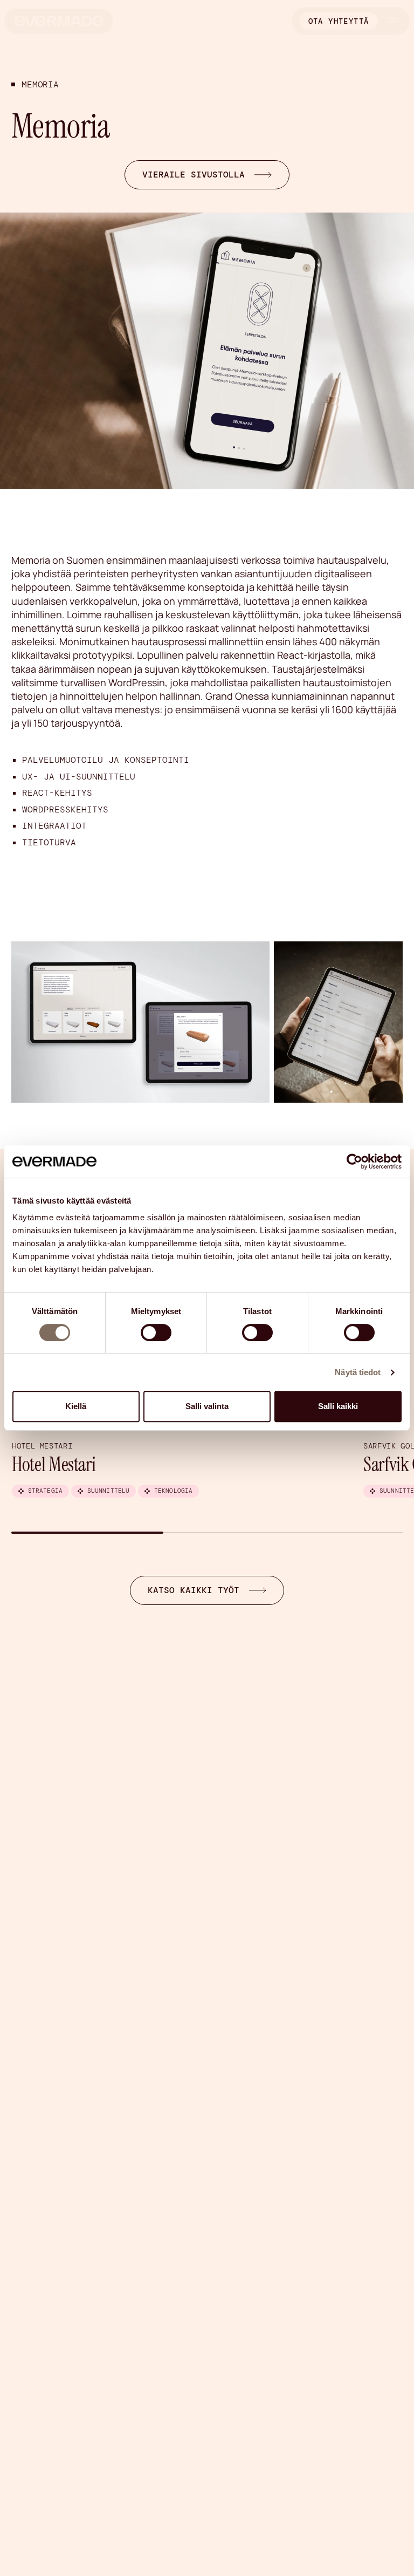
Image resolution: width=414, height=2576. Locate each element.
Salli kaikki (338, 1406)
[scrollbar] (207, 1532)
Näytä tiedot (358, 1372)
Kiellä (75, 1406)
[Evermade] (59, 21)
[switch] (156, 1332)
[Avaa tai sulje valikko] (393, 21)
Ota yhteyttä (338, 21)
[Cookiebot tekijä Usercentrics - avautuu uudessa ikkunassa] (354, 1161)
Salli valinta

——

**What the task requires**
The records above need to be copied exactly, though not their pictures.

**Task solution**
Image resolution: width=414, height=2576. Locate each element.
Salli kaikki (338, 1406)
[scrollbar] (207, 1532)
Näytä tiedot (358, 1372)
Kiellä (75, 1406)
[Evermade] (59, 21)
[switch] (156, 1332)
[Avaa tai sulje valikko] (393, 21)
Ota yhteyttä (338, 21)
[Cookiebot tekijä Usercentrics - avautuu uudessa ikkunassa] (354, 1161)
Salli valinta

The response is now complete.